BEGIN RECORDS TO USE
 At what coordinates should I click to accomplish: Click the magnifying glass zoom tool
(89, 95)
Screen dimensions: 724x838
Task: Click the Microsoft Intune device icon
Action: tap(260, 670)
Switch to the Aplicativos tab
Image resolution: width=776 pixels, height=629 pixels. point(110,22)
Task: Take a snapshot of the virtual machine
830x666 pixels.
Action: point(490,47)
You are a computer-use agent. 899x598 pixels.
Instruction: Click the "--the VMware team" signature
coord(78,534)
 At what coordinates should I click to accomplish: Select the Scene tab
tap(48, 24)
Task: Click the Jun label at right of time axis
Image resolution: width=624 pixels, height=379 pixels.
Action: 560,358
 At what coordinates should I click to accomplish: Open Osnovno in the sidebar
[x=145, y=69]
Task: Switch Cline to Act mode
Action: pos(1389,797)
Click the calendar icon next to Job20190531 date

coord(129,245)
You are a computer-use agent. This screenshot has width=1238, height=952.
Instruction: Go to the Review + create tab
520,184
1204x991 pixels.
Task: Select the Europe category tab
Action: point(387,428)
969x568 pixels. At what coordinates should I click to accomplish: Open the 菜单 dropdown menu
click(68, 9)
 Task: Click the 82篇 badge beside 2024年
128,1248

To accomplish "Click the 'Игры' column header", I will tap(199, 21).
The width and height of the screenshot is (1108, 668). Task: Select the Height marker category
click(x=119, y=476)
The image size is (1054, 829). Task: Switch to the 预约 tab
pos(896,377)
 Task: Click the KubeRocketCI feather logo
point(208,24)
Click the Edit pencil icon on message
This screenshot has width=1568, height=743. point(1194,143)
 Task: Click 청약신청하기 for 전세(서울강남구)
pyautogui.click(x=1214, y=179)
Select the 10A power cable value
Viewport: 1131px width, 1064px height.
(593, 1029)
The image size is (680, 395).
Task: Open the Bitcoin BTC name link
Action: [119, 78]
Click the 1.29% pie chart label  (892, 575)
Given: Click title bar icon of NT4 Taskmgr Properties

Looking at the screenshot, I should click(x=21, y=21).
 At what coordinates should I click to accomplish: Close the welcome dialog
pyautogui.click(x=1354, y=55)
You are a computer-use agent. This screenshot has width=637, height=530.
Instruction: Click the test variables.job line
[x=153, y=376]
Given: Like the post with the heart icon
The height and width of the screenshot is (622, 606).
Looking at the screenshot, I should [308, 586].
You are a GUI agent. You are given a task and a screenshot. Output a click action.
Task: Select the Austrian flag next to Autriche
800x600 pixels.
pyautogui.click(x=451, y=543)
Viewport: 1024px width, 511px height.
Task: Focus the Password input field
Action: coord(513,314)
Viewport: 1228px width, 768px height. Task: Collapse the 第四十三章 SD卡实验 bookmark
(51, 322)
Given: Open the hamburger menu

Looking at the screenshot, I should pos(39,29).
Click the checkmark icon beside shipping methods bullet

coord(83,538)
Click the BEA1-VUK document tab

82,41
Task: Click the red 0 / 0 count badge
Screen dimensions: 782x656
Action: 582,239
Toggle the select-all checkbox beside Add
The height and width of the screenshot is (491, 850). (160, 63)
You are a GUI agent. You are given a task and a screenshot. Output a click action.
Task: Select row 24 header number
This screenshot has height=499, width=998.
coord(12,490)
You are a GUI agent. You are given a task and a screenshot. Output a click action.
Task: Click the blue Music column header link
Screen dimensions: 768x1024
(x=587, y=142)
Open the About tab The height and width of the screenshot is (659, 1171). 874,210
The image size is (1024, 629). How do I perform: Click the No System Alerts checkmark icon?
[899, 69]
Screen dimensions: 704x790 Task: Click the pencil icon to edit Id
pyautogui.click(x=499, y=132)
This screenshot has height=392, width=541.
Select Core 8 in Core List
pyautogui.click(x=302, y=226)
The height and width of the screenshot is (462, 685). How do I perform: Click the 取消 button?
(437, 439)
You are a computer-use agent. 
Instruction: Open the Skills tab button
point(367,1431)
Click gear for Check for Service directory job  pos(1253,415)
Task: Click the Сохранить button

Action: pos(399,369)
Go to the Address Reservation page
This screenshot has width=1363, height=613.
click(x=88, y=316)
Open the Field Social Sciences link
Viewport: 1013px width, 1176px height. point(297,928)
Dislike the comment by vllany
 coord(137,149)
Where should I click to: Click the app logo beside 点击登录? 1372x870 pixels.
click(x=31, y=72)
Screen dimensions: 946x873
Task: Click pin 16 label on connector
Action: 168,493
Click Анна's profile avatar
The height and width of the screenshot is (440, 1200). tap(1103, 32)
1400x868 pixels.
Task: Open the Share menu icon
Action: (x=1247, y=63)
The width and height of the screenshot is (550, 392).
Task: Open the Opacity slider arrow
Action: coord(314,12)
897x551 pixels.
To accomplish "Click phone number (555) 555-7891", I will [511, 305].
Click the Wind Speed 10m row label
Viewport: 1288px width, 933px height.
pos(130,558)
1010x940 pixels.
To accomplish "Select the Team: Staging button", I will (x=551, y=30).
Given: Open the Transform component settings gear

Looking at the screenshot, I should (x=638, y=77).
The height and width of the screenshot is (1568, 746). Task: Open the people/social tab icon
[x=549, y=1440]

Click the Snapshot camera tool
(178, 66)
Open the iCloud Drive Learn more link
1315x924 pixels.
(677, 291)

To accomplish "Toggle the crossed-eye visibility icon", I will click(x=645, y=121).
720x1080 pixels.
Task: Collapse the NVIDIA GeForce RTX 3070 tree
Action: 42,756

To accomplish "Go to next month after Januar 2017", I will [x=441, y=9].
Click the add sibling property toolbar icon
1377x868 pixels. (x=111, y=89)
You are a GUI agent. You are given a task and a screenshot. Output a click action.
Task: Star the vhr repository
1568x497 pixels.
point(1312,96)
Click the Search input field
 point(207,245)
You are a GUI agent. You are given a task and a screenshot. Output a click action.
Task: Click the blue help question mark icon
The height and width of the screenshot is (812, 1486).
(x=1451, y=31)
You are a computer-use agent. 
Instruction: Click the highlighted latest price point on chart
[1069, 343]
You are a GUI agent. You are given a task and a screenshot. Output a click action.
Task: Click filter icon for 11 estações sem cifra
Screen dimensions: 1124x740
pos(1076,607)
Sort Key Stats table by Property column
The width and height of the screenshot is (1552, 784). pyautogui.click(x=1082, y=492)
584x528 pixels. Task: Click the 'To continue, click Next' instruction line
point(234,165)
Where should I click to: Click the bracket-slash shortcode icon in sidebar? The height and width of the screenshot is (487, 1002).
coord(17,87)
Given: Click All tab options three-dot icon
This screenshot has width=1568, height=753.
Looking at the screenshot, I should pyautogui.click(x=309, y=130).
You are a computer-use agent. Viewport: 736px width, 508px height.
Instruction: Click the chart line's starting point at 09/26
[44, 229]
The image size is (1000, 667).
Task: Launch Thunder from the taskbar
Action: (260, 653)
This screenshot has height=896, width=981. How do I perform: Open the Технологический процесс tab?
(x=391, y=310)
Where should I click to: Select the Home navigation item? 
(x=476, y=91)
END RECORDS TO USE
■ **PROBLEM DESCRIPTION**
Could you render the listing above as a numbered list, leaving out the blank lines?

■ **EXERCISE SOLUTION**
1.  At what coordinates should I click to accomplish: Click the magnifying glass zoom tool
2. (89, 95)
3. Screen dimensions: 724x838
4. Task: Click the Microsoft Intune device icon
5. Action: tap(260, 670)
6. Switch to the Aplicativos tab
7. Image resolution: width=776 pixels, height=629 pixels. point(110,22)
8. Task: Take a snapshot of the virtual machine
9. 830x666 pixels.
10. Action: point(490,47)
11. You are a computer-use agent. 899x598 pixels.
12. Instruction: Click the "--the VMware team" signature
13. coord(78,534)
14.  At what coordinates should I click to accomplish: Select the Scene tab
15. tap(48, 24)
16. Task: Click the Jun label at right of time axis
17. Image resolution: width=624 pixels, height=379 pixels.
18. Action: 560,358
19.  At what coordinates should I click to accomplish: Open Osnovno in the sidebar
20. [x=145, y=69]
21. Task: Switch Cline to Act mode
22. Action: pos(1389,797)
23. Click the calendar icon next to Job20190531 date
24. coord(129,245)
25. You are a computer-use agent. This screenshot has width=1238, height=952.
26. Instruction: Go to the Review + create tab
27. 520,184
28. 1204x991 pixels.
29. Task: Select the Europe category tab
30. Action: point(387,428)
31. 969x568 pixels. At what coordinates should I click to accomplish: Open the 菜单 dropdown menu
32. click(68, 9)
33.  Task: Click the 82篇 badge beside 2024年
34. 128,1248
35. To accomplish "Click the 'Игры' column header", I will tap(199, 21).
36. The width and height of the screenshot is (1108, 668). Task: Select the Height marker category
37. click(x=119, y=476)
38. The image size is (1054, 829). Task: Switch to the 预约 tab
39. pos(896,377)
40.  Task: Click the KubeRocketCI feather logo
41. point(208,24)
42. Click the Edit pencil icon on message
43. This screenshot has width=1568, height=743. point(1194,143)
44.  Task: Click 청약신청하기 for 전세(서울강남구)
45. pyautogui.click(x=1214, y=179)
46. Select the 10A power cable value
47. Viewport: 1131px width, 1064px height.
48. (593, 1029)
49. The image size is (680, 395).
50. Task: Open the Bitcoin BTC name link
51. Action: [119, 78]
52. Click the 1.29% pie chart label  (892, 575)
53. Given: Click title bar icon of NT4 Taskmgr Properties
54. Looking at the screenshot, I should click(x=21, y=21).
55.  At what coordinates should I click to accomplish: Close the welcome dialog
56. pyautogui.click(x=1354, y=55)
57. You are a computer-use agent. This screenshot has width=637, height=530.
58. Instruction: Click the test variables.job line
59. [x=153, y=376]
60. Given: Like the post with the heart icon
61. The height and width of the screenshot is (622, 606).
62. Looking at the screenshot, I should [308, 586].
63. You are a GUI agent. You are given a task and a screenshot. Output a click action.
64. Task: Select the Austrian flag next to Autriche
65. 800x600 pixels.
66. pyautogui.click(x=451, y=543)
67. Viewport: 1024px width, 511px height.
68. Task: Focus the Password input field
69. Action: coord(513,314)
70. Viewport: 1228px width, 768px height. Task: Collapse the 第四十三章 SD卡实验 bookmark
71. (51, 322)
72. Given: Open the hamburger menu
73. Looking at the screenshot, I should pos(39,29).
74. Click the checkmark icon beside shipping methods bullet
75. coord(83,538)
76. Click the BEA1-VUK document tab
77. 82,41
78. Task: Click the red 0 / 0 count badge
79. Screen dimensions: 782x656
80. Action: 582,239
81. Toggle the select-all checkbox beside Add
82. The height and width of the screenshot is (491, 850). (160, 63)
83. You are a GUI agent. You are given a task and a screenshot. Output a click action.
84. Task: Select row 24 header number
85. This screenshot has height=499, width=998.
86. coord(12,490)
87. You are a GUI agent. You are given a task and a screenshot. Output a click action.
88. Task: Click the blue Music column header link
89. Screen dimensions: 768x1024
90. (x=587, y=142)
91. Open the About tab The height and width of the screenshot is (659, 1171). 874,210
92. The image size is (1024, 629). How do I perform: Click the No System Alerts checkmark icon?
93. [899, 69]
94. Screen dimensions: 704x790 Task: Click the pencil icon to edit Id
95. pyautogui.click(x=499, y=132)
96. This screenshot has height=392, width=541.
97. Select Core 8 in Core List
98. pyautogui.click(x=302, y=226)
99. The height and width of the screenshot is (462, 685). How do I perform: Click the 取消 button?
100. (437, 439)
101. You are a computer-use agent. 
102. Instruction: Open the Skills tab button
103. point(367,1431)
104. Click gear for Check for Service directory job  pos(1253,415)
105. Task: Click the Сохранить button
106. Action: pos(399,369)
107. Go to the Address Reservation page
108. This screenshot has width=1363, height=613.
109. click(x=88, y=316)
110. Open the Field Social Sciences link
111. Viewport: 1013px width, 1176px height. point(297,928)
112. Dislike the comment by vllany
113.  coord(137,149)
114. Where should I click to: Click the app logo beside 点击登录? 1372x870 pixels.
115. click(x=31, y=72)
116. Screen dimensions: 946x873
117. Task: Click pin 16 label on connector
118. Action: 168,493
119. Click Анна's profile avatar
120. The height and width of the screenshot is (440, 1200). tap(1103, 32)
121. 1400x868 pixels.
122. Task: Open the Share menu icon
123. Action: (x=1247, y=63)
124. The width and height of the screenshot is (550, 392).
125. Task: Open the Opacity slider arrow
126. Action: coord(314,12)
127. 897x551 pixels.
128. To accomplish "Click phone number (555) 555-7891", I will [511, 305].
129. Click the Wind Speed 10m row label
130. Viewport: 1288px width, 933px height.
131. pos(130,558)
132. 1010x940 pixels.
133. To accomplish "Select the Team: Staging button", I will (x=551, y=30).
134. Given: Open the Transform component settings gear
135. Looking at the screenshot, I should (x=638, y=77).
136. The height and width of the screenshot is (1568, 746). Task: Open the people/social tab icon
137. [x=549, y=1440]
138. Click the Snapshot camera tool
139. (178, 66)
140. Open the iCloud Drive Learn more link
141. 1315x924 pixels.
142. (677, 291)
143. To accomplish "Toggle the crossed-eye visibility icon", I will click(x=645, y=121).
144. 720x1080 pixels.
145. Task: Collapse the NVIDIA GeForce RTX 3070 tree
146. Action: 42,756
147. To accomplish "Go to next month after Januar 2017", I will [x=441, y=9].
148. Click the add sibling property toolbar icon
149. 1377x868 pixels. (x=111, y=89)
150. You are a GUI agent. You are given a task and a screenshot. Output a click action.
151. Task: Star the vhr repository
152. 1568x497 pixels.
153. point(1312,96)
154. Click the Search input field
155.  point(207,245)
156. You are a GUI agent. You are given a task and a screenshot. Output a click action.
157. Task: Click the blue help question mark icon
158. The height and width of the screenshot is (812, 1486).
159. (x=1451, y=31)
160. You are a computer-use agent. 
161. Instruction: Click the highlighted latest price point on chart
162. [1069, 343]
163. You are a GUI agent. You are given a task and a screenshot. Output a click action.
164. Task: Click filter icon for 11 estações sem cifra
165. Screen dimensions: 1124x740
166. pos(1076,607)
167. Sort Key Stats table by Property column
168. The width and height of the screenshot is (1552, 784). pyautogui.click(x=1082, y=492)
169. 584x528 pixels. Task: Click the 'To continue, click Next' instruction line
170. point(234,165)
171. Where should I click to: Click the bracket-slash shortcode icon in sidebar? The height and width of the screenshot is (487, 1002).
172. coord(17,87)
173. Given: Click All tab options three-dot icon
174. This screenshot has width=1568, height=753.
175. Looking at the screenshot, I should pyautogui.click(x=309, y=130).
176. You are a computer-use agent. Viewport: 736px width, 508px height.
177. Instruction: Click the chart line's starting point at 09/26
178. [44, 229]
179. The image size is (1000, 667).
180. Task: Launch Thunder from the taskbar
181. Action: (260, 653)
182. This screenshot has height=896, width=981. How do I perform: Open the Технологический процесс tab?
183. (x=391, y=310)
184. Where should I click to: Select the Home navigation item? 
185. (x=476, y=91)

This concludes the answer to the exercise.